Chan Tue Lon's caution blends with Juniper's agnostic approach, which as their reading list shows has been influenced not only by classic science-of-mind Tibetan lamas, but by Stephen Batchelor. Both Juniper and Batchelor urge a Buddhism relevant, clear, and accessible to critical inquiry; karma or rebirth may not mesh with today's science. His "Buddhism without Beliefs" I have discussed last year on my blog. I also added it, after over a hundred reviewers, here on Amazon US. I recommend Batchelor as a counterpart for Juniper's stripped-down mindset. I'm in a library queue to read his new "Confession of a Buddhist Atheist"; given his past appeal for "deep agnosticism" as opposed to "atheism," I wonder if it's savvy marketing or if after another decade Batchelor's shifted his path once more.

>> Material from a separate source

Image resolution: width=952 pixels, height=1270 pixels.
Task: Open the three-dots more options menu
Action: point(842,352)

(See Barbara O'Brien's spirited review of his new book via her site at "About.com"; Mark Vernon at "The Guardian" confirms my hunch that Batchelor's indeed moved towards a position winning him plaudits from Christopher Hitchens, who in his "god Is Not Great" as I critiqued it on Amazon US seemed all too eager to equate Buddhism with all the religions he lambasted. He conflates Dalai Lama with dharma. It's true and not true in Buddhist parlance, but Hitchens lacks precision and nuance.)

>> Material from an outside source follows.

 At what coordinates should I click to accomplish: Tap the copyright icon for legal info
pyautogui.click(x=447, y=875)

In light of the neo-atheist assault and a widening Western disenchantment with nostrums, I suspect many skeptics might benefit from "Buddhism without Beliefs" with its bracing commentary. Those turned off by guru groupies, a hundred thousand prostrations, or wealth-generating chants. They may yearn for Juniper's less ornamented, more austere, articulation that conveys the richness of Tibetan approaches to wisdom beneath their smoke and glitter. Van Morrison had one record entitled "Enlightenment." Another: "No Guru, No Method, No Teacher." Juniper hosts a Brazilian-born Tibetan-schooled guru and an "Awakening the Mind" method they teach but maybe they-- as with Belfast-Marin's troubadour-- sidle into the not-knowing mystic.